▸ Pointing records for screenshots and pages:
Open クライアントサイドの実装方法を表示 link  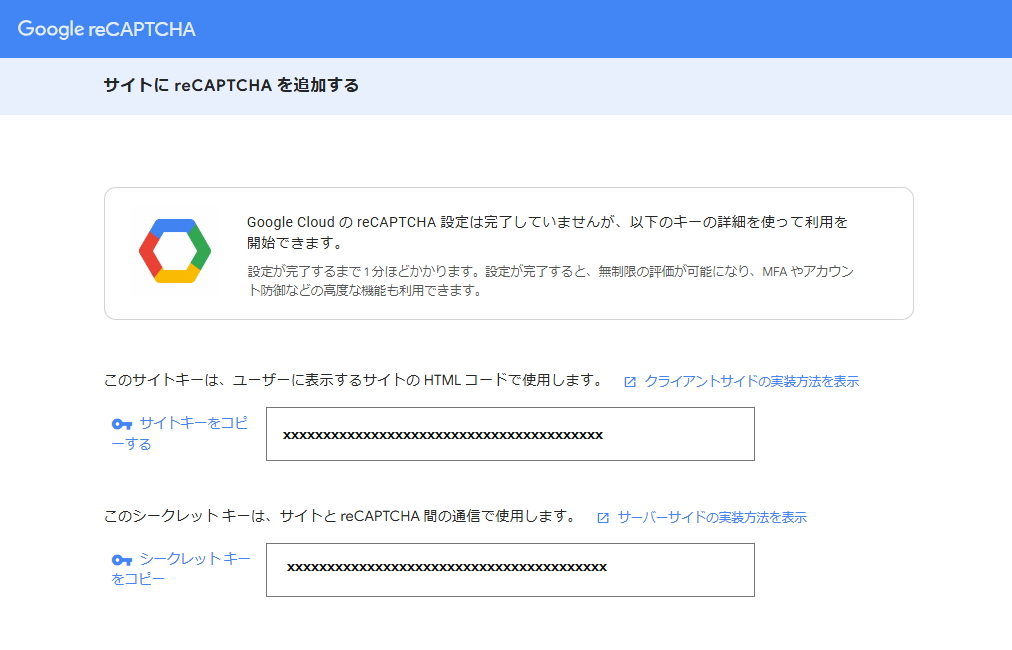click(x=751, y=381)
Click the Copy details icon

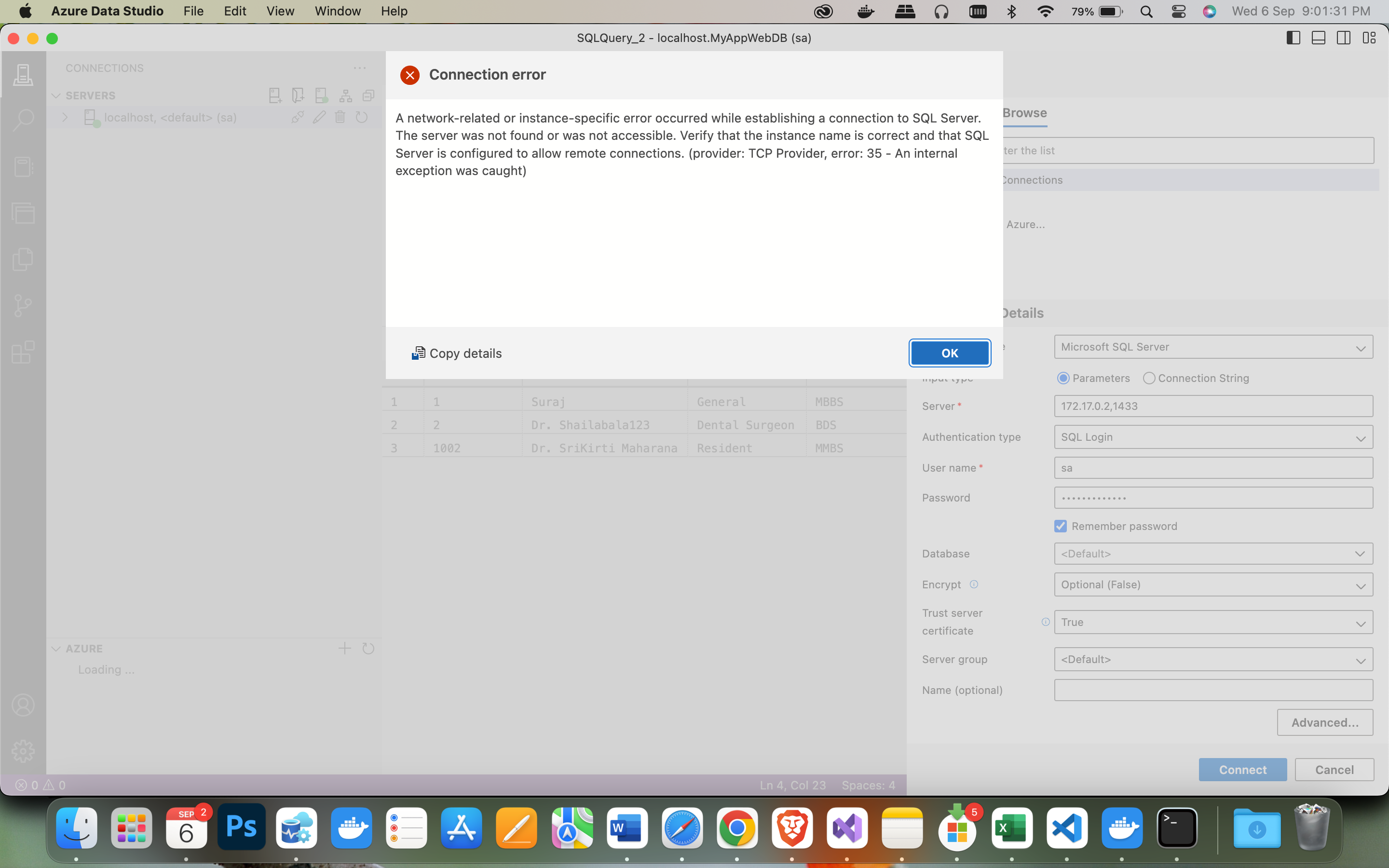tap(418, 353)
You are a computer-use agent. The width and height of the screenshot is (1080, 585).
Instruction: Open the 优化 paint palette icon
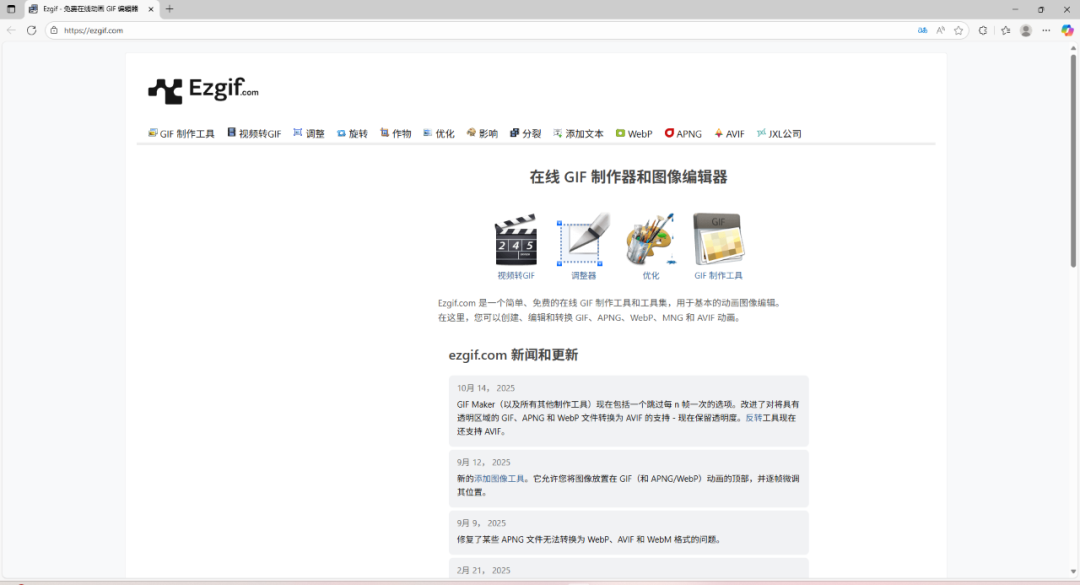tap(651, 240)
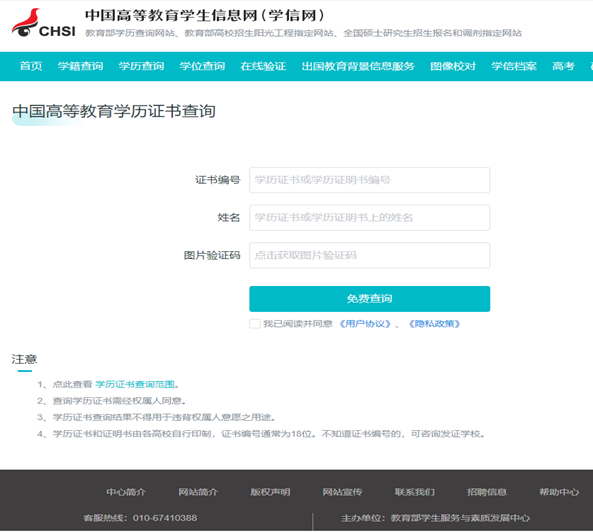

▸ Directive:
Rename "icon" to "button" in the stretch from the line containing "Click the Copy details icon" through the end of the records, and change nothing else in those lines. Leave the pictures out of your answer.

▸ Finished task:
Click the Copy details button

tap(418, 353)
You are a computer-use agent. The width and height of the screenshot is (1080, 585).
Instruction: Open the 优化 paint palette button
tap(651, 240)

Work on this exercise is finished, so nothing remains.